Chengxiang YIN Hongjun ZHANG Rui ZHANG Zilin ZENG Xiuli QI Yuntian FENG
The main idea of filter methods in feature selection is constructing a feature-assessing criterion and searching for feature subset that optimizes the criterion. The primary principle of designing such criterion is to capture the relevance between feature subset and the class as precisely as possible. It would be difficult to compute the relevance directly due to the computation complexity when the size of feature subset grows. As a result, researchers adopt approximate strategies to measure relevance. Though these strategies worked well in some applications, they suffer from three problems: parameter determination problem, the neglect of feature interaction information and overestimation of some features.
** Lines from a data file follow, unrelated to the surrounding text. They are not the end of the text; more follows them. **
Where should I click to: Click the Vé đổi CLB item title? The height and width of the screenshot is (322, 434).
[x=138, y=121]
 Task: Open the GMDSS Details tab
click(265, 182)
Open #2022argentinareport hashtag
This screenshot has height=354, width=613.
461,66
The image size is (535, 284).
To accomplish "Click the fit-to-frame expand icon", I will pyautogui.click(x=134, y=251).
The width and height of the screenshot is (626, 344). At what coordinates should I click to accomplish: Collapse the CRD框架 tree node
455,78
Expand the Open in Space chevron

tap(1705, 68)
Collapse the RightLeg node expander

We propose a new feature selection algorithm that could compute mutual information between feature subset and the class directly without deteriorating computation complexity based on the computation of partitions. In light of the specific properties of mutual information and partitions, we propose a pruning rule and a stopping criterion to accelerate the searching speed. To evaluate the effectiveness of the proposed algorithm, we compare our algorithm to the other five algorithms in terms of the number of selected features and the classification accuracies on three classifiers. The results on the six synthetic datasets show that our algorithm performs well in capturing interaction information. The results on the thirteen real world datasets show that our algorithm selects less yet better feature subset.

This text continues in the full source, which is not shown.